Когда закончила с помывкой, учителя всё ещё не было, как и полотенца, чтобы вытереть мокрую посуду. Окинула взглядом кухню, нигде его не найдя, вышла на поиски физрука.

 

— Дмитрий Евгеньевич, а где у вас кухонное полотенце найти можно? — легонько постучав в дверной косяк закрытой комнаты, я распахнула дверь и увидела учителя всё ещё не одевшегося с футболкой в руках. Взгляд непроизвольно скользнул на его широкую подкаченную грудь, а потом совершенно случайно на сосок, в котором… блестело кольцо, — извините, — быстро пошипела и захлопнула дверь.

 

— Блять, — смачно выругался он, и громче добавил: — полотенце на кухне, посмотри в шкафу.

 

Полотенце действительно оказалось на кухне, и как только я его не заметила.
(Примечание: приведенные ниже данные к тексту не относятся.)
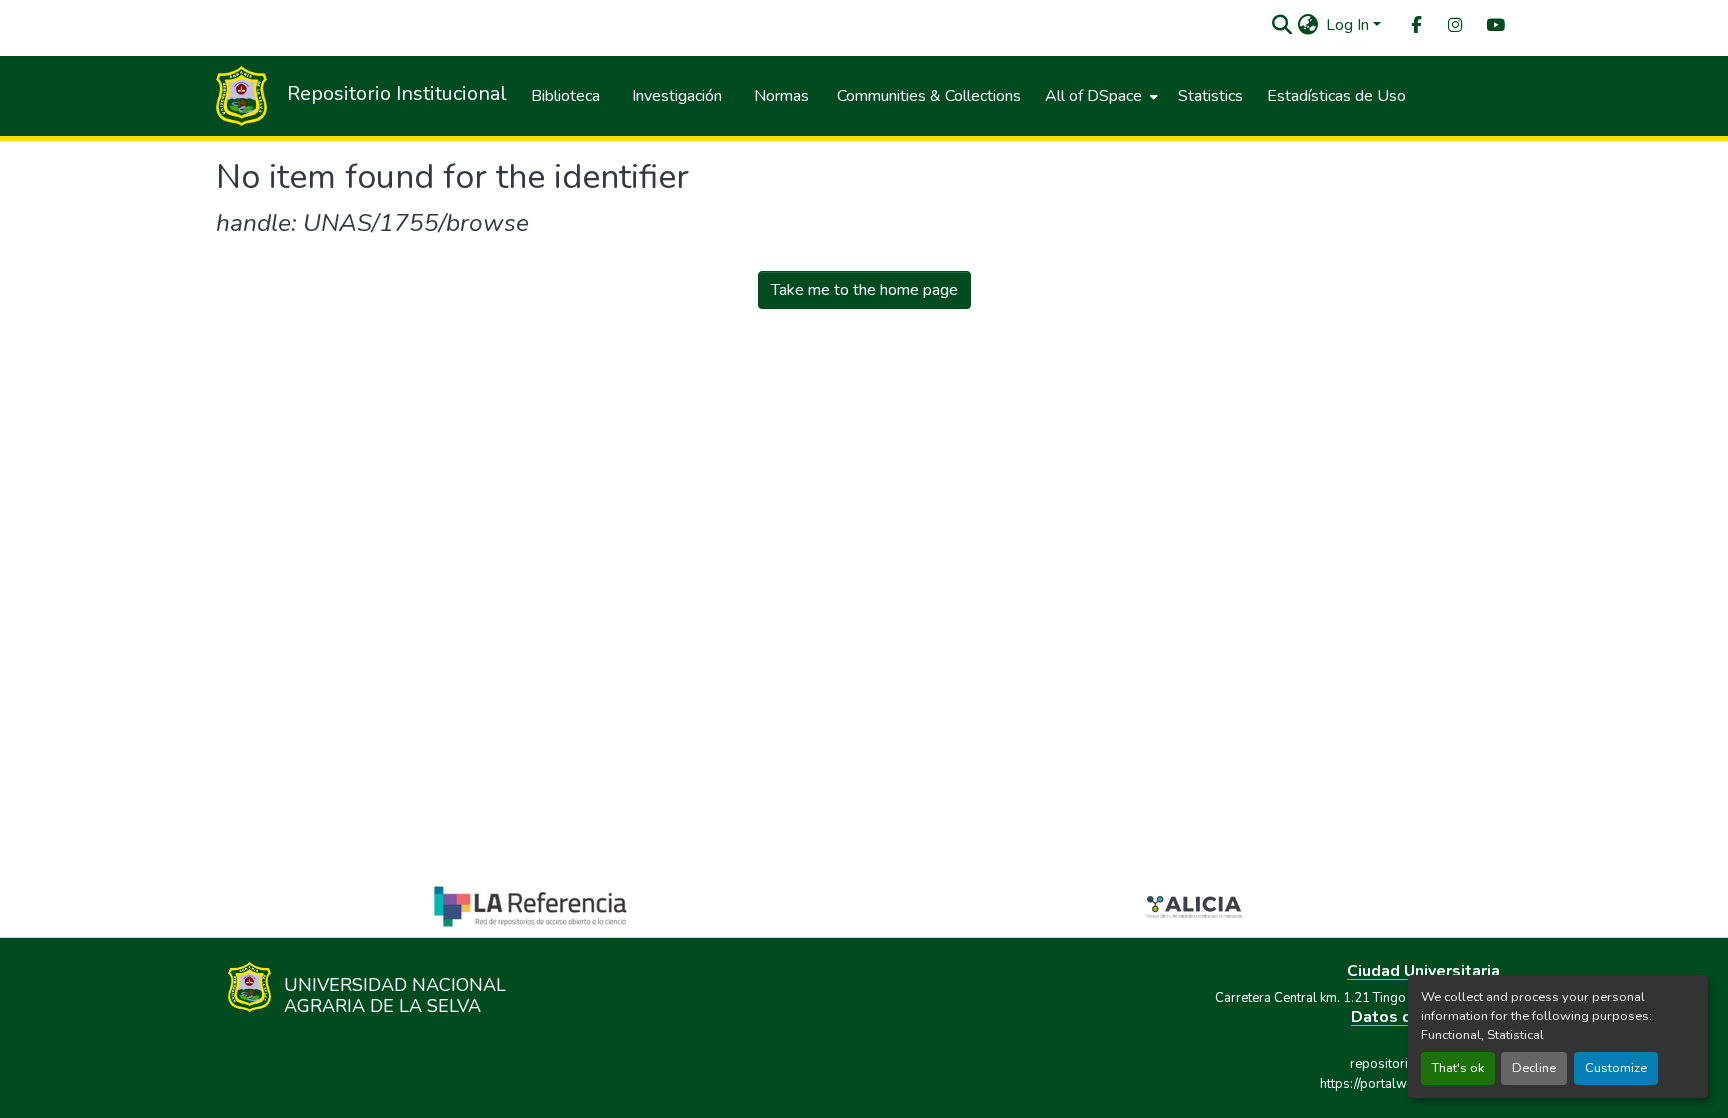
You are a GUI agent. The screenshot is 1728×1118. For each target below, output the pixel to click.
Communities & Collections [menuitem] (929, 96)
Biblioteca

После увиденного щёки горели огнём, хотелось поскорей вытереть посуду и сбежать, пока у меня сердце из груди не выскочило.

 

Когда мне осталось две тарелочки и кружка, Дмитрий Евгеньевич, как ни в чём не бывало, вышел ко мне и, встав рядом, напомнил:

 

— Ты так и не подарила ничего.

 

— Как это? А… — я тут же закрыла рот, открытку дарила не я, а «подарок» от класса, который мы сами же и съели, не считается.

 

— Можно? — он неожиданно потянулся ко мне, а я, инстинктивно уперевшись ладонями в грудь, осипшим голосом прошептала:

 

— Мне пора, извините, — он сразу руки убрал и шагнул назад, освобождая путь из кухни в прихожую.

 

Я быстро накинула куртку, обвязала шарф вокруг шеи и, уже выскочила из квартиры.

 

— Проводить до остановки разрешишь? — рассеянно кивнув, нажала на кнопку вызова лифта.

 

Учитель, надев ветровку, для которой уже слишком холодно, последовал за мной и, даже не закрыв квартиру, зашёл в лифт. Нажал на кнопку, кабина двинулась вниз, повисла неловкая тишина, которую я попыталась разбавить.

 

— Дмитрий Евгеньевич… у вас есть старшие братья… или сёстры.

 

— Братья… двое. Мне кажется, ты хотела сказать не это.

 

— Я хотела извиниться… за всё, — еле слышно прошептала я, глядя, как открывается дверь лифта.

 

— Я всё понял, — из кабины он вышел первый и уже начал спускаться по ступеням.

 

— Не всё. Я действительно сказала это случайно, но не то что бы вы мне не нравились…

 

— Что ты чувствуешь? — шёпотом спросил он, а я не задумываясь выпалила:

 

— Вы мне симпатичны, — я остановилась, остановился и он на ступеньке ниже, — правда.

 

Он повернулся. Сердце громко трепыхалось в груди, заглушая окружающие звуки. Светло-серые глаза с тёмным ободком вокруг радужки затмили всё, они казались безумно грустными, но и их я перестала видеть, едва мои наполнились слезами дикой безысходности.